■ DESCRIPTION OF THE TASK
Without changing anything, output the records below.

#### RECORDS FOR THIS TASK

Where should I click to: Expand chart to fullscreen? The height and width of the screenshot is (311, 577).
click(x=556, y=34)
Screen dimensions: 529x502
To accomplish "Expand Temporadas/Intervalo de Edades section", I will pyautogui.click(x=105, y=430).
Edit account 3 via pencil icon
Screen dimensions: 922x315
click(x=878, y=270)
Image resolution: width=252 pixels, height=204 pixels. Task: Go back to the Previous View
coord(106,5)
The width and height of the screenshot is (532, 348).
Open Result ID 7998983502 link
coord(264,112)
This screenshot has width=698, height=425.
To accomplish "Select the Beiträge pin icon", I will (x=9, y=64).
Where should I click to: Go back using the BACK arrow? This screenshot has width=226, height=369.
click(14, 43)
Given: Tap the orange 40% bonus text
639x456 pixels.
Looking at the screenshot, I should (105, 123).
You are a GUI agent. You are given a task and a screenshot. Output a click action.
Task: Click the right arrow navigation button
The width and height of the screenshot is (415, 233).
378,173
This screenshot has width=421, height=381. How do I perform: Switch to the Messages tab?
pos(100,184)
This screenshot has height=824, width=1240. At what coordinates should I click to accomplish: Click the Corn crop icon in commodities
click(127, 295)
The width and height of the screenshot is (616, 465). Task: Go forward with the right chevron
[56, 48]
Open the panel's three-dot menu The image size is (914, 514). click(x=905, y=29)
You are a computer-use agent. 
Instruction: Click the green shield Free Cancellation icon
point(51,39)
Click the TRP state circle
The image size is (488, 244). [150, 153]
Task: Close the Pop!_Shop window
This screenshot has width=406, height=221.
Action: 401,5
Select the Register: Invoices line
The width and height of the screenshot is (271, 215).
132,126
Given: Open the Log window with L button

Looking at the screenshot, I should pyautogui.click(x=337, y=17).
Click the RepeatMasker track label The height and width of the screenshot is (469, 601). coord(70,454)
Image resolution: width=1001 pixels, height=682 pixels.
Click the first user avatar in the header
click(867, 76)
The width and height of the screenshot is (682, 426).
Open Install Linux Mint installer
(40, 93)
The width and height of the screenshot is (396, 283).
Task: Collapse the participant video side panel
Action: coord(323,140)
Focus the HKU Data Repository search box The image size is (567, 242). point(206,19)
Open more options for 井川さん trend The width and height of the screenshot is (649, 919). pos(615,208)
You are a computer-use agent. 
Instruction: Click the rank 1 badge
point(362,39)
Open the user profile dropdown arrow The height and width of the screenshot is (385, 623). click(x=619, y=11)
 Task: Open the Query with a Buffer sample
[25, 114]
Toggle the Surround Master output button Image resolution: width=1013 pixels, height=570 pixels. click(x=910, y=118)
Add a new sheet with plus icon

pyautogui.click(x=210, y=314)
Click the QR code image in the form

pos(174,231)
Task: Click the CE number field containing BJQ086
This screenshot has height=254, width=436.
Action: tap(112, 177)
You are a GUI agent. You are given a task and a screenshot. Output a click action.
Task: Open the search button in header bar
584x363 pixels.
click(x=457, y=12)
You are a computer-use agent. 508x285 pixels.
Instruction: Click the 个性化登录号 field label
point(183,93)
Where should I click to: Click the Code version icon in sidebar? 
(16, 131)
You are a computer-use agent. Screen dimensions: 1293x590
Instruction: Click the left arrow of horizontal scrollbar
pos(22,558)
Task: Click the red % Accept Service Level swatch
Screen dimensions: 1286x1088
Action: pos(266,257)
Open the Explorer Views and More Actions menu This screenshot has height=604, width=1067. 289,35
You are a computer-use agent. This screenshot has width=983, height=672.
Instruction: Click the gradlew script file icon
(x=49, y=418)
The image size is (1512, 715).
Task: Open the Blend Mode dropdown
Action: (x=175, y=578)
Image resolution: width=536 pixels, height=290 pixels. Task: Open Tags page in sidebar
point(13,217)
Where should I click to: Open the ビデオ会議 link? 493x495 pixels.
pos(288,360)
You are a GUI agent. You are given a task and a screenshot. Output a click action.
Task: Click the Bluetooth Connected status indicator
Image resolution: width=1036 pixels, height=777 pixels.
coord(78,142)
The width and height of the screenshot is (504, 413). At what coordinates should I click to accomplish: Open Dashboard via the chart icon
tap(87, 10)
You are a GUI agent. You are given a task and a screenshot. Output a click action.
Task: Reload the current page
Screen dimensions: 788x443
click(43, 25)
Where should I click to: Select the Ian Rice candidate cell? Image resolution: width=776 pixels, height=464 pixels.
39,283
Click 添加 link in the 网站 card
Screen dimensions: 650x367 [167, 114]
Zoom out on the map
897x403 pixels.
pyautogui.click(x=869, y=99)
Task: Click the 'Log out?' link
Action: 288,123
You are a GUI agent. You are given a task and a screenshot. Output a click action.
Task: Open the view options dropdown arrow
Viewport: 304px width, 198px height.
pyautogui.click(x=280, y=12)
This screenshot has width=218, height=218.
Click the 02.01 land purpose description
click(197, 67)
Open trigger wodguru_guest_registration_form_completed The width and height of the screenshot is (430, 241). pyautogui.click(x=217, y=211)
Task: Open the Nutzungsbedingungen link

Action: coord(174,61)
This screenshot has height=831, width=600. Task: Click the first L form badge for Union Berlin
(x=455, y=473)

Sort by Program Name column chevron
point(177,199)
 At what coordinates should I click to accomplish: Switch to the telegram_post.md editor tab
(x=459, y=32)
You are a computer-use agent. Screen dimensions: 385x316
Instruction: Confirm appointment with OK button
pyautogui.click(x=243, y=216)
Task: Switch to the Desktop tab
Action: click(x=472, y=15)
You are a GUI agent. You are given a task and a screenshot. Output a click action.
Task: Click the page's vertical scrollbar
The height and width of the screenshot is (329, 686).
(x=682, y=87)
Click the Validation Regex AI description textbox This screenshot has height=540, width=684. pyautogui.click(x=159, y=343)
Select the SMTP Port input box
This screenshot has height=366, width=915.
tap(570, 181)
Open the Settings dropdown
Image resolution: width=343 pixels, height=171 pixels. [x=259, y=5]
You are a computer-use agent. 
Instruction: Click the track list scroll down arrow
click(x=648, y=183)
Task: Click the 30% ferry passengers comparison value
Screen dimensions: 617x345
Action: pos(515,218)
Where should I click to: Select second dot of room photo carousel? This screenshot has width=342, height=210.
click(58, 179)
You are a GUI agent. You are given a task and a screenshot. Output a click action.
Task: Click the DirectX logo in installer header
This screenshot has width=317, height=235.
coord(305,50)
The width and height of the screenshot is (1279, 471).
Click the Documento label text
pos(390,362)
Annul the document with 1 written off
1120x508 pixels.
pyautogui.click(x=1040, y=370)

########

■ RESPONSE TO THIS TASK
Where should I click to: Expand chart to fullscreen? The height and width of the screenshot is (311, 577).
click(x=556, y=34)
Screen dimensions: 529x502
To accomplish "Expand Temporadas/Intervalo de Edades section", I will pyautogui.click(x=105, y=430).
Edit account 3 via pencil icon
Screen dimensions: 922x315
click(x=878, y=270)
Image resolution: width=252 pixels, height=204 pixels. Task: Go back to the Previous View
coord(106,5)
The width and height of the screenshot is (532, 348).
Open Result ID 7998983502 link
coord(264,112)
This screenshot has width=698, height=425.
To accomplish "Select the Beiträge pin icon", I will (x=9, y=64).
Where should I click to: Go back using the BACK arrow? This screenshot has width=226, height=369.
click(14, 43)
Given: Tap the orange 40% bonus text
639x456 pixels.
Looking at the screenshot, I should (105, 123).
You are a GUI agent. You are given a task and a screenshot. Output a click action.
Task: Click the right arrow navigation button
The width and height of the screenshot is (415, 233).
378,173
This screenshot has width=421, height=381. How do I perform: Switch to the Messages tab?
pos(100,184)
This screenshot has height=824, width=1240. At what coordinates should I click to accomplish: Click the Corn crop icon in commodities
click(127, 295)
The width and height of the screenshot is (616, 465). Task: Go forward with the right chevron
[56, 48]
Open the panel's three-dot menu The image size is (914, 514). click(x=905, y=29)
You are a computer-use agent. 
Instruction: Click the green shield Free Cancellation icon
point(51,39)
Click the TRP state circle
The image size is (488, 244). [150, 153]
Task: Close the Pop!_Shop window
This screenshot has width=406, height=221.
Action: 401,5
Select the Register: Invoices line
The width and height of the screenshot is (271, 215).
132,126
Given: Open the Log window with L button

Looking at the screenshot, I should pyautogui.click(x=337, y=17).
Click the RepeatMasker track label The height and width of the screenshot is (469, 601). coord(70,454)
Image resolution: width=1001 pixels, height=682 pixels.
Click the first user avatar in the header
click(867, 76)
The width and height of the screenshot is (682, 426).
Open Install Linux Mint installer
(40, 93)
The width and height of the screenshot is (396, 283).
Task: Collapse the participant video side panel
Action: coord(323,140)
Focus the HKU Data Repository search box The image size is (567, 242). point(206,19)
Open more options for 井川さん trend The width and height of the screenshot is (649, 919). pos(615,208)
You are a computer-use agent. 
Instruction: Click the rank 1 badge
point(362,39)
Open the user profile dropdown arrow The height and width of the screenshot is (385, 623). click(x=619, y=11)
 Task: Open the Query with a Buffer sample
[25, 114]
Toggle the Surround Master output button Image resolution: width=1013 pixels, height=570 pixels. click(x=910, y=118)
Add a new sheet with plus icon

pyautogui.click(x=210, y=314)
Click the QR code image in the form

pos(174,231)
Task: Click the CE number field containing BJQ086
This screenshot has height=254, width=436.
Action: tap(112, 177)
You are a GUI agent. You are given a task and a screenshot. Output a click action.
Task: Open the search button in header bar
584x363 pixels.
click(x=457, y=12)
You are a computer-use agent. 508x285 pixels.
Instruction: Click the 个性化登录号 field label
point(183,93)
Where should I click to: Click the Code version icon in sidebar? 
(16, 131)
You are a computer-use agent. Screen dimensions: 1293x590
Instruction: Click the left arrow of horizontal scrollbar
pos(22,558)
Task: Click the red % Accept Service Level swatch
Screen dimensions: 1286x1088
Action: pos(266,257)
Open the Explorer Views and More Actions menu This screenshot has height=604, width=1067. 289,35
You are a computer-use agent. This screenshot has width=983, height=672.
Instruction: Click the gradlew script file icon
(x=49, y=418)
The image size is (1512, 715).
Task: Open the Blend Mode dropdown
Action: (x=175, y=578)
Image resolution: width=536 pixels, height=290 pixels. Task: Open Tags page in sidebar
point(13,217)
Where should I click to: Open the ビデオ会議 link? 493x495 pixels.
pos(288,360)
You are a GUI agent. You are given a task and a screenshot. Output a click action.
Task: Click the Bluetooth Connected status indicator
Image resolution: width=1036 pixels, height=777 pixels.
coord(78,142)
The width and height of the screenshot is (504, 413). At what coordinates should I click to accomplish: Open Dashboard via the chart icon
tap(87, 10)
You are a GUI agent. You are given a task and a screenshot. Output a click action.
Task: Reload the current page
Screen dimensions: 788x443
click(43, 25)
Where should I click to: Select the Ian Rice candidate cell? Image resolution: width=776 pixels, height=464 pixels.
39,283
Click 添加 link in the 网站 card
Screen dimensions: 650x367 [167, 114]
Zoom out on the map
897x403 pixels.
pyautogui.click(x=869, y=99)
Task: Click the 'Log out?' link
Action: 288,123
You are a GUI agent. You are given a task and a screenshot. Output a click action.
Task: Open the view options dropdown arrow
Viewport: 304px width, 198px height.
pyautogui.click(x=280, y=12)
This screenshot has width=218, height=218.
Click the 02.01 land purpose description
click(197, 67)
Open trigger wodguru_guest_registration_form_completed The width and height of the screenshot is (430, 241). pyautogui.click(x=217, y=211)
Task: Open the Nutzungsbedingungen link

Action: coord(174,61)
This screenshot has height=831, width=600. Task: Click the first L form badge for Union Berlin
(x=455, y=473)

Sort by Program Name column chevron
point(177,199)
 At what coordinates should I click to accomplish: Switch to the telegram_post.md editor tab
(x=459, y=32)
You are a computer-use agent. Screen dimensions: 385x316
Instruction: Confirm appointment with OK button
pyautogui.click(x=243, y=216)
Task: Switch to the Desktop tab
Action: click(x=472, y=15)
You are a GUI agent. You are given a task and a screenshot. Output a click action.
Task: Click the page's vertical scrollbar
The height and width of the screenshot is (329, 686).
(x=682, y=87)
Click the Validation Regex AI description textbox This screenshot has height=540, width=684. pyautogui.click(x=159, y=343)
Select the SMTP Port input box
This screenshot has height=366, width=915.
tap(570, 181)
Open the Settings dropdown
Image resolution: width=343 pixels, height=171 pixels. [x=259, y=5]
You are a computer-use agent. 
Instruction: Click the track list scroll down arrow
click(x=648, y=183)
Task: Click the 30% ferry passengers comparison value
Screen dimensions: 617x345
Action: pos(515,218)
Where should I click to: Select second dot of room photo carousel? This screenshot has width=342, height=210.
click(58, 179)
You are a GUI agent. You are given a task and a screenshot. Output a click action.
Task: Click the DirectX logo in installer header
This screenshot has width=317, height=235.
coord(305,50)
The width and height of the screenshot is (1279, 471).
Click the Documento label text
pos(390,362)
Annul the document with 1 written off
1120x508 pixels.
pyautogui.click(x=1040, y=370)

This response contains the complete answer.